# The Chrons guide to the greatest sci-fi films of all time apart from 1970 onwards because WIRED doesn't know what "all time" means



## Harpo (May 2, 2019)

Let's list them all. Up to the end of 1969 of course.


----------



## Jo Zebedee (May 2, 2019)

Logan’s Run


----------



## Daysman (May 2, 2019)

Jo Zebedee said:


> Logan’s Run


_Very_ 70s... 

*1960s*
Planet of the apes

*1950s*
The day the earth stood still

*1940s*
???


----------



## Jo Zebedee (May 2, 2019)

Daysman said:


> _Very_ 70s...
> 
> *1960s*
> Planet of the apes
> ...



Yes, read it all wrong


----------



## Anthoney (May 2, 2019)

For the 1940s I would go with, Casablanca or Citizen Kane.     or maybe The Maltese Falcon.


----------



## Daysman (May 2, 2019)

Jo Zebedee said:


> Yes, read it all wrong


Yeah, well it's a Thursday...


----------



## Daysman (May 2, 2019)

Anthoney said:


> For the 1940s I would go with, Casablanca or Citizen Kane.     or maybe The Maltese Falcon.
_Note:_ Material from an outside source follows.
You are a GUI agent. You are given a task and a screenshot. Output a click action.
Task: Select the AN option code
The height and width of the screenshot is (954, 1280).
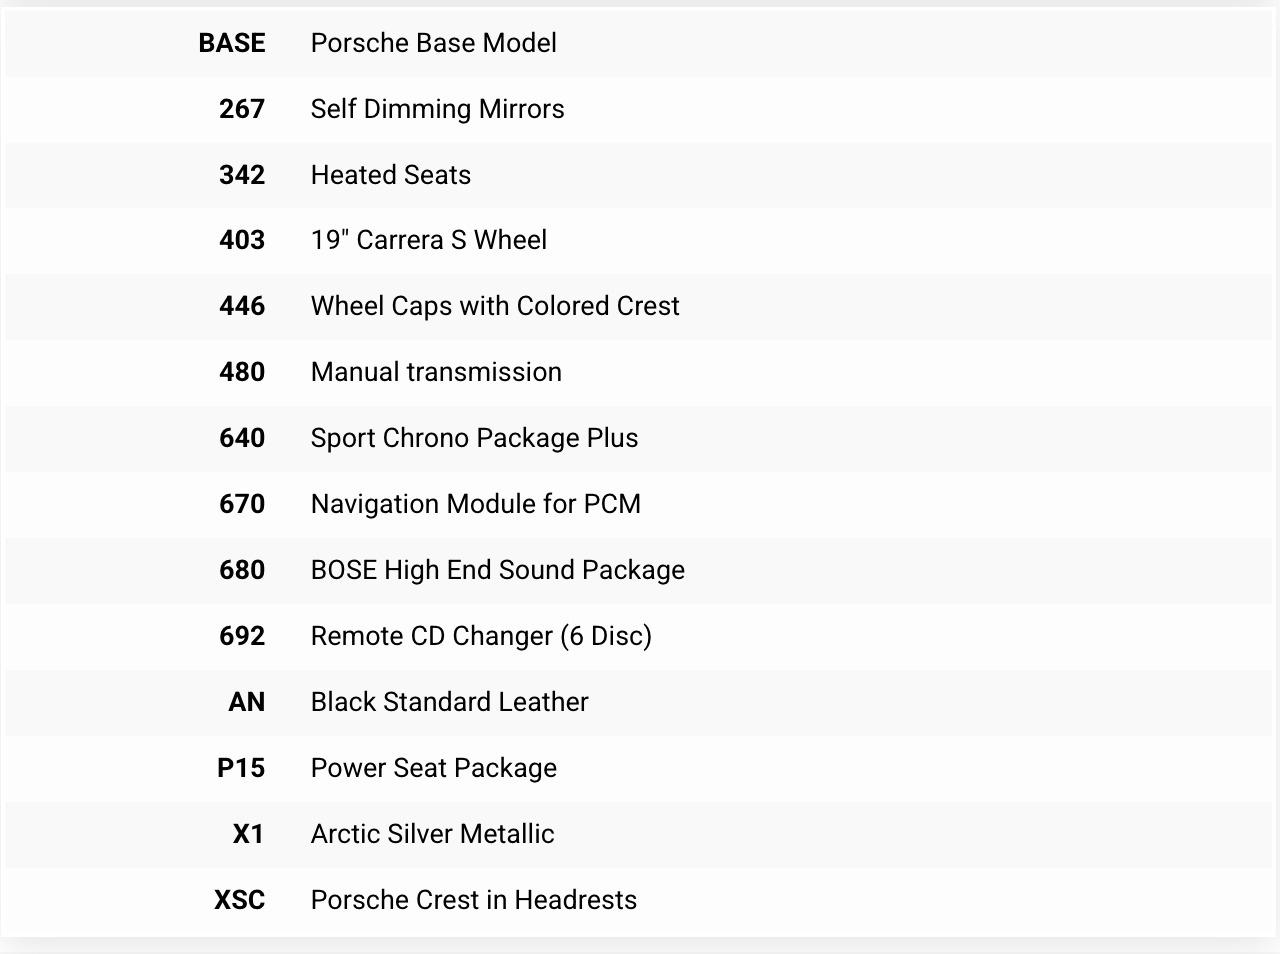click(x=246, y=702)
Perhaps: a matter of life and death?

*1930s*
things to come (not sure about this one)

*1920s*
metropolis


----------



## Anthoney (May 3, 2019)

*1930s* has to be Gone with the Wind.

(edit:  Gone with the Wind is credited as 1939 but released Jan 1940 so I'm not sure)


----------



## Dave (May 3, 2019)

_Gone with the Wind_ is some really serious science fiction,  but that's okay I read it wrong too at first (and I would have said _The Wages of Fear, Casablanca _and_ Ice Cold in Alex_.)

However, for science fiction that's easier, _The Time Machine, War of the Worlds and Forbidden Planet_.


----------



## Anthoney (May 3, 2019)

Yeah sorry I fumbled the sci-fi part.


----------



## BAYLOR (May 3, 2019)

*1940's * Mighty Joe Young
*1950's.  *Forbidden Planet
*1960's* 2001 A Space Odyssey


----------



## Harpo (May 3, 2019)

1902 - A Trip To The Moon


----------



## Robert Zwilling (May 3, 2019)

1916 - 20,000 Leagues Under the Sea


----------



## Victoria Silverwolf (May 3, 2019)

*Dr. Strangelove or: How I Learned to Stop Worrying and Love the Bomb* (1964)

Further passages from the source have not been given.